The flag to use is s, (which stands for "Single-line mode", although it is also referred to as "DOTALL" mode in some flavours).
And this can be implemented in various ways, including...
Globally, for /-based regexes:
/regex/s
Inline, global for the regex:
(?s)regex
Inline, applies only to bracketed part:
(?s:reg)ex
And as a function argument (depends on which language you're doing the regex with).
So, probably the regex you want is this:
(?s).*?(?=All text before this line will be included)
However, there are some caveats:
Firstly, not all regex flavours support lazy quantifiers - you might have to use just .*, (or potentially use more complex logic depending on precise requirements if "All text before..." can appear multiple times).
Secondly, not all regex flavours support lookaheads, so you will instead need to use captured groups to get the text you want to match.
Finally, you can't always specify flags, such as the s above, so may need to either match "anything or newline" (.|\n) or maybe [\s\S] (whitespace and not whitespace) to get the equivalent matching.

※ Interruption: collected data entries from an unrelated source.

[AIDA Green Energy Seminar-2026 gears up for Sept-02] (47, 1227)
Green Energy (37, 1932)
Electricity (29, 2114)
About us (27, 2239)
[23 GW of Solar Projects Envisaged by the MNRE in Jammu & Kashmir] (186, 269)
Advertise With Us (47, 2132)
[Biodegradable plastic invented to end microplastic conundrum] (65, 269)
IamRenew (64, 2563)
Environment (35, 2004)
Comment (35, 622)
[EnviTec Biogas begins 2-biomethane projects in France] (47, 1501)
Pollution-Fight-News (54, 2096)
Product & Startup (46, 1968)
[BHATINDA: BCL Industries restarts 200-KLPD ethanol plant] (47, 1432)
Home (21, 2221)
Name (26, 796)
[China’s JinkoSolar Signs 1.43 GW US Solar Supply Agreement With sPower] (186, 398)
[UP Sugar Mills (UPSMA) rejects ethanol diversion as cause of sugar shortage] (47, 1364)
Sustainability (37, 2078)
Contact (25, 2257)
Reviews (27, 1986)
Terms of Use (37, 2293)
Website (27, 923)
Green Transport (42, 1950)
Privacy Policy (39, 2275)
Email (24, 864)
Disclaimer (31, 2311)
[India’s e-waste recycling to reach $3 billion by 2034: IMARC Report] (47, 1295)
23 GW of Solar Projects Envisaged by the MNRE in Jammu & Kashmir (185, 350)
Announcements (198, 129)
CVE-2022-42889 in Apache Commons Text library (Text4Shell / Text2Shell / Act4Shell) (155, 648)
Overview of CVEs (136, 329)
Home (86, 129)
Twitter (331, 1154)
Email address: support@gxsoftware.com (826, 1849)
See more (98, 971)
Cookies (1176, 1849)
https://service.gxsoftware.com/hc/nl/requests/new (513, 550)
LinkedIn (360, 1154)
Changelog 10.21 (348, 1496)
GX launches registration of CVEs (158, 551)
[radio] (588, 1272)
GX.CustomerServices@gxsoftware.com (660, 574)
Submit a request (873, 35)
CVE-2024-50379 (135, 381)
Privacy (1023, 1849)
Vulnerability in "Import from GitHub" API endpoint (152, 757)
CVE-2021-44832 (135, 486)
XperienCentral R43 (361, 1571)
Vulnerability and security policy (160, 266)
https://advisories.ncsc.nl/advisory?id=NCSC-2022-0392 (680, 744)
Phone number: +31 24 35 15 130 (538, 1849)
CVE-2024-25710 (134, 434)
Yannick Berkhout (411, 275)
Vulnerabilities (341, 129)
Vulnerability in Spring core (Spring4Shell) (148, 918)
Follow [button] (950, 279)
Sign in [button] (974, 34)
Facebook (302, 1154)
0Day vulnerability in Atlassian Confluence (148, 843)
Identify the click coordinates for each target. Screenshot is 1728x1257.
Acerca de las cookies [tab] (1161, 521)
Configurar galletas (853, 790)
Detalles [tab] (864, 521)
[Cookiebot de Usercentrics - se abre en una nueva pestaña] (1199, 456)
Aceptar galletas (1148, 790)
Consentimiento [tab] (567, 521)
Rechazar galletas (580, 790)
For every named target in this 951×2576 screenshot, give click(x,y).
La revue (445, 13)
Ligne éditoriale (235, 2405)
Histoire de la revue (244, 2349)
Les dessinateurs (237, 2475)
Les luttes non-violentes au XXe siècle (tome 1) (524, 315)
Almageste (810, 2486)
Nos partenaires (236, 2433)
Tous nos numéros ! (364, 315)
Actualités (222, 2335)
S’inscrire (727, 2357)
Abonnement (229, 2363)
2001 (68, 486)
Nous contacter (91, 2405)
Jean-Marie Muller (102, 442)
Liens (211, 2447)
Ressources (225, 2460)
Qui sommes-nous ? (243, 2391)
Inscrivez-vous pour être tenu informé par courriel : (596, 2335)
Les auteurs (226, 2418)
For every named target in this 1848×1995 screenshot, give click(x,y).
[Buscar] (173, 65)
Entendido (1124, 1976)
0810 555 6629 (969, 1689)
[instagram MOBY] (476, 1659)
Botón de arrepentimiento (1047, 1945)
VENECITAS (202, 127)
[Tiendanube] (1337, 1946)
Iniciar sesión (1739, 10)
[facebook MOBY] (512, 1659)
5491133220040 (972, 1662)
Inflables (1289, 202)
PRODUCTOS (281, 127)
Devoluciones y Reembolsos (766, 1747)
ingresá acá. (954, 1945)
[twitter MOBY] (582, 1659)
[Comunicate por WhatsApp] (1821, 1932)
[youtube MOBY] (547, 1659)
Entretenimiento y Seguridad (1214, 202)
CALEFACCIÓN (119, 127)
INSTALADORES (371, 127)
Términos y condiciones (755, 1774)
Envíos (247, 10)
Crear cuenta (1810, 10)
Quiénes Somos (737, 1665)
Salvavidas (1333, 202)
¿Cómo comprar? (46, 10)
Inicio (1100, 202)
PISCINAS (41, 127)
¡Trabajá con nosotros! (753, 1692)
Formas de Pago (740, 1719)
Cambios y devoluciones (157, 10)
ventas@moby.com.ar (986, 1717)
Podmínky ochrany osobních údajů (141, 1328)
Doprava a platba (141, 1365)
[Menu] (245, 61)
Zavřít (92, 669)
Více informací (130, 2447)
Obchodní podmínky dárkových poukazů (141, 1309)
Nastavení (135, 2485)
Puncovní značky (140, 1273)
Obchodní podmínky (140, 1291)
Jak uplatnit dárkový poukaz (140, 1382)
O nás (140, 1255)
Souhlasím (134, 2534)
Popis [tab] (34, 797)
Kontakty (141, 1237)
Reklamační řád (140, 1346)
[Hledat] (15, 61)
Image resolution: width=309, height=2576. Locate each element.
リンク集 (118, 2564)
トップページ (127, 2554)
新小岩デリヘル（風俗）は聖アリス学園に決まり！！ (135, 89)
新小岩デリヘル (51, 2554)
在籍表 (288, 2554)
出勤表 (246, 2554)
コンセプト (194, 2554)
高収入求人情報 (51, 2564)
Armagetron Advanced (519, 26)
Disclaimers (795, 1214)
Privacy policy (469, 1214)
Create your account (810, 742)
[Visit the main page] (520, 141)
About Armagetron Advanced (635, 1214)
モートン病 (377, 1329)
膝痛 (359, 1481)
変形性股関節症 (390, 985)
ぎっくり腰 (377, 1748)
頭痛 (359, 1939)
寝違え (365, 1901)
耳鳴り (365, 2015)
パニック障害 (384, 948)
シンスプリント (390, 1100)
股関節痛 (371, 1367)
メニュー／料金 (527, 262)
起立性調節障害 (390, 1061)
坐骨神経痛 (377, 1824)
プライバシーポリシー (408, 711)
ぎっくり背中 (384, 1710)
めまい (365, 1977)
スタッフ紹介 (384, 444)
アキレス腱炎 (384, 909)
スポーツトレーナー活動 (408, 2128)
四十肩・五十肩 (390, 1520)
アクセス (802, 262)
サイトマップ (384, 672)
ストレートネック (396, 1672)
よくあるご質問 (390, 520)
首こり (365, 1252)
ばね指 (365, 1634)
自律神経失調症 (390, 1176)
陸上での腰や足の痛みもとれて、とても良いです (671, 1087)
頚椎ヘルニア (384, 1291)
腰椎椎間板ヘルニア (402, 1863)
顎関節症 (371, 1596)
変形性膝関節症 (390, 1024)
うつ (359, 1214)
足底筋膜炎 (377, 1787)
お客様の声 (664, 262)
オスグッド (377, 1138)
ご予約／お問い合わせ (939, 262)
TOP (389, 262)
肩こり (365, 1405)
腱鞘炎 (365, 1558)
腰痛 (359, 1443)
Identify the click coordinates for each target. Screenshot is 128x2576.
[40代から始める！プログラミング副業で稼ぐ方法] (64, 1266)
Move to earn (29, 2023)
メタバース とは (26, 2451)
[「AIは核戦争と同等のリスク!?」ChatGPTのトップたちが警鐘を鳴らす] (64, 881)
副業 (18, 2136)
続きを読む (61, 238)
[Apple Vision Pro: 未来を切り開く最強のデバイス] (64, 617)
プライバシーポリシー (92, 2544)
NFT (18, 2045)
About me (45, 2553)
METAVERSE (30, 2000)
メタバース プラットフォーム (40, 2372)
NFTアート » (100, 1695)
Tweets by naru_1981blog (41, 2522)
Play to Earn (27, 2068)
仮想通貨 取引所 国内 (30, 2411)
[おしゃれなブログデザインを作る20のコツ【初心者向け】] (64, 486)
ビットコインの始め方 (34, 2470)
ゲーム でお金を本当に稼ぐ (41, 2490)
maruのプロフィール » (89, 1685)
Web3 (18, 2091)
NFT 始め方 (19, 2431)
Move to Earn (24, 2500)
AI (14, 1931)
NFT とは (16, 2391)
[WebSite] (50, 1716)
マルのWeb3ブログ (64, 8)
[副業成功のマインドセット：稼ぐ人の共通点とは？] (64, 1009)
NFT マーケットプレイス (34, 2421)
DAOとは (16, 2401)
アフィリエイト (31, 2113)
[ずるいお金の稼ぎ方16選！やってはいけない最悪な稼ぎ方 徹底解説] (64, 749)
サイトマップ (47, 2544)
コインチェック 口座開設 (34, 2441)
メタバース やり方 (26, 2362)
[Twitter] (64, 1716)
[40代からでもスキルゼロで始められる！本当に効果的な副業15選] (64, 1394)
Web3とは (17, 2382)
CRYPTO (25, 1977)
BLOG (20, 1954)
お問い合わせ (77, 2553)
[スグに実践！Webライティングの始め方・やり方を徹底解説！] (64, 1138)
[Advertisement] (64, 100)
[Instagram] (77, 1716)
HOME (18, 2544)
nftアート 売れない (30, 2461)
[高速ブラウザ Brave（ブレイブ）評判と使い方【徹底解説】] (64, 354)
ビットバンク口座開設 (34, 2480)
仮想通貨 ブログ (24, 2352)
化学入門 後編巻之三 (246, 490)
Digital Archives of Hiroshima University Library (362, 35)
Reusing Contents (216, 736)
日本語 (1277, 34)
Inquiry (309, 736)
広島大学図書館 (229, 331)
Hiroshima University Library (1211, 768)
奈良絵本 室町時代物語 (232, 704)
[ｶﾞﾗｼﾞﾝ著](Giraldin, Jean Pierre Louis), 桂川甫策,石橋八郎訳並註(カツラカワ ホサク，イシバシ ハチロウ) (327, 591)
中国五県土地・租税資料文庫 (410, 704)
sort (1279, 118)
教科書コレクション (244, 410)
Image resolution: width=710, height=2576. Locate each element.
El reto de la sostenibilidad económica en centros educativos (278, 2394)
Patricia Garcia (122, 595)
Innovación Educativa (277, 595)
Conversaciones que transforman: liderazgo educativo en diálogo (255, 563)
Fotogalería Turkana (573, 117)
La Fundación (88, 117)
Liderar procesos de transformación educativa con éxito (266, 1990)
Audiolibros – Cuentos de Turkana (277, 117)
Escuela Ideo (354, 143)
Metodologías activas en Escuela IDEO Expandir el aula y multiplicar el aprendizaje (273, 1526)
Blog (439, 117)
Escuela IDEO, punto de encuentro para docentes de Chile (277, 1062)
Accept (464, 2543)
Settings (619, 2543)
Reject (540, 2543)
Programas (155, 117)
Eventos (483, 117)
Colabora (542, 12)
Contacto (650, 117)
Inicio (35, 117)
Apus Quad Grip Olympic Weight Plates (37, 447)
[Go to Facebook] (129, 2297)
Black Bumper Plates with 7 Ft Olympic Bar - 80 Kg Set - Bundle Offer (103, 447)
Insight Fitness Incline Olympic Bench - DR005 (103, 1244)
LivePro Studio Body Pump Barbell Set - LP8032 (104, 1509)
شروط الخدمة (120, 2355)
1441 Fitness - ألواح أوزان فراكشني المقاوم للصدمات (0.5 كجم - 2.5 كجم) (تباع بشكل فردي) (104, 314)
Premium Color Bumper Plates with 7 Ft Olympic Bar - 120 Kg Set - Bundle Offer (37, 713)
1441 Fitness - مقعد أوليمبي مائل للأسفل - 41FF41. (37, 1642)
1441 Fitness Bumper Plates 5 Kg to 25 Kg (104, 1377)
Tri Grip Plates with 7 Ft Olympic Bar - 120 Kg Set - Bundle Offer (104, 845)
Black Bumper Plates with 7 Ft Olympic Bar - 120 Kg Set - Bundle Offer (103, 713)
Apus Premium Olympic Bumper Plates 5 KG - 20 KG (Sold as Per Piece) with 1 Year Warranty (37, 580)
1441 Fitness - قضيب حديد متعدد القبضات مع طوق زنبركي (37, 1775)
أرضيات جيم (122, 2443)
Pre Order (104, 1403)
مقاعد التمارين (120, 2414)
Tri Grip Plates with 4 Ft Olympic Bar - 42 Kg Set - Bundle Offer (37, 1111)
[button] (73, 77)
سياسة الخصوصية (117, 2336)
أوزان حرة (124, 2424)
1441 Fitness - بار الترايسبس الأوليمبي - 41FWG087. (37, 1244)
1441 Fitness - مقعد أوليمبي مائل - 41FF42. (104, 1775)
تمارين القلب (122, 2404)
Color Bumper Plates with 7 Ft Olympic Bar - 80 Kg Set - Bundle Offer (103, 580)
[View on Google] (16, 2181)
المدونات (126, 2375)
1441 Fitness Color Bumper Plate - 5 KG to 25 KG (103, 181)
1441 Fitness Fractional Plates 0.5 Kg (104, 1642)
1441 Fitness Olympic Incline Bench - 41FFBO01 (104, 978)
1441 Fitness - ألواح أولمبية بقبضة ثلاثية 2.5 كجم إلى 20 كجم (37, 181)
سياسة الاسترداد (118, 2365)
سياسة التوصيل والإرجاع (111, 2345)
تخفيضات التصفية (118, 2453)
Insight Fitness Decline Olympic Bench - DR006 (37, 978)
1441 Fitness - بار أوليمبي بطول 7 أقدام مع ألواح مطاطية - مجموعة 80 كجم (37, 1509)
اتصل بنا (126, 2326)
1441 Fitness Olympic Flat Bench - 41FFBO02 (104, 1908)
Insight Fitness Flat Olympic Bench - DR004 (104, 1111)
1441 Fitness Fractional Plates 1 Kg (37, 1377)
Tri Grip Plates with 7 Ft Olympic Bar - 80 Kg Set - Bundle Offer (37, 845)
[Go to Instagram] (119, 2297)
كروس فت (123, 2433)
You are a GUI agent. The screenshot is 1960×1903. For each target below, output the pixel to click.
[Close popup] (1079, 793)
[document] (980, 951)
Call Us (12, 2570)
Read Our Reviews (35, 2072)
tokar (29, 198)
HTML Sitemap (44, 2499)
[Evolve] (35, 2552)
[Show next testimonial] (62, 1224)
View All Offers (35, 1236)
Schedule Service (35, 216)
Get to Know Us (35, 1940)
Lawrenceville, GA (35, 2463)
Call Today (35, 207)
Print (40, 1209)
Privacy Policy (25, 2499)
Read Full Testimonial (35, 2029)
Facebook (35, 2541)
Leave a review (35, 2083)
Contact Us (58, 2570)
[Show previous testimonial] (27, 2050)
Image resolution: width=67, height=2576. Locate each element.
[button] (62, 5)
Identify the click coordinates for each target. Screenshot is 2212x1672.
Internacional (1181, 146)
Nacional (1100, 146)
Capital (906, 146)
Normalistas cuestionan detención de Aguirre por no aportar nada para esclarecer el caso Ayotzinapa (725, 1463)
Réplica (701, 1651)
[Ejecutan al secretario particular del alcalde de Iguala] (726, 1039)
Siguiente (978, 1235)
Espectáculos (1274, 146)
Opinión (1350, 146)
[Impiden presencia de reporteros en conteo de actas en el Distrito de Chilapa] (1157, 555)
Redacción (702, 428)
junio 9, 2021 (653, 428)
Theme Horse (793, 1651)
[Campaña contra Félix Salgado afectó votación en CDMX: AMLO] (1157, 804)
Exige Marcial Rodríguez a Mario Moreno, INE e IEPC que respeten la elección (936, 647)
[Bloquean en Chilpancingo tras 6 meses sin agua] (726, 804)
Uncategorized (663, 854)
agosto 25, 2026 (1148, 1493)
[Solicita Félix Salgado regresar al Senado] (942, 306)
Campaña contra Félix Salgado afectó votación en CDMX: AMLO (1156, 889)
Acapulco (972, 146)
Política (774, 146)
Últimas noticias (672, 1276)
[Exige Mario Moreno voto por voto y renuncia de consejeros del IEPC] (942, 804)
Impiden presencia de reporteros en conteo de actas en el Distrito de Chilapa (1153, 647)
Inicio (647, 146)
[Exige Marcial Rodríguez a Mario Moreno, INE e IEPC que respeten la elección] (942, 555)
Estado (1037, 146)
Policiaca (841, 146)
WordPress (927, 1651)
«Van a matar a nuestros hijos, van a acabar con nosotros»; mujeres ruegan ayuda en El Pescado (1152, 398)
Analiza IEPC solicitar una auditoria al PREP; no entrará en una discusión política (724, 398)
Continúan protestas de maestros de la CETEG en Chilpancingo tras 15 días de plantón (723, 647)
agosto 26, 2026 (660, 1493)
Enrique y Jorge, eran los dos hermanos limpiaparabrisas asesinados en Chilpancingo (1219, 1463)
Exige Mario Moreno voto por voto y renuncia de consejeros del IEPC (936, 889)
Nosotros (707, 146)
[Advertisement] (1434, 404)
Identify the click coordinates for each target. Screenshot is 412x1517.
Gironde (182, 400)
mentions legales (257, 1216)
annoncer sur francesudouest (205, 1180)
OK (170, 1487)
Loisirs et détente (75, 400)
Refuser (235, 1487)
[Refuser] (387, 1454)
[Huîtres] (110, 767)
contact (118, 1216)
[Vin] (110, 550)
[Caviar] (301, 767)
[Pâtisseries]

If you're limited by all of these (I think the XML implementation is), then you'll have to do:
([\s\S]*)All text before this line will be included
And then extract the first sub-group from the match result.
(.*?)All text before this line will be included
Depending on what particular regular expression framework you're using, you may need to include a flag to indicate that . can match newline characters as well.
The first (and only) subgroup will include the matched text. How you extract that will again depend on what language and regular expression framework you're using.
If you want to include the "All text before this line..." text, then the entire match is what you want.
This should do it:
<?php
$str = "This can include deleting, updating, or adding records to your database, which would then be reflex.
All text before this line will be included
You can make this a bit more sophisticated by encrypting the random number and then verifying that it is still a number when it is decrypted. Alternatively, you can pass a value and a key instead.";
echo preg_filter("/(.*?)All text before this line will be included.*/s","\\1",$str);
?>
Returns:
This can include deleting, updating, or adding records to your database, which would then be reflex.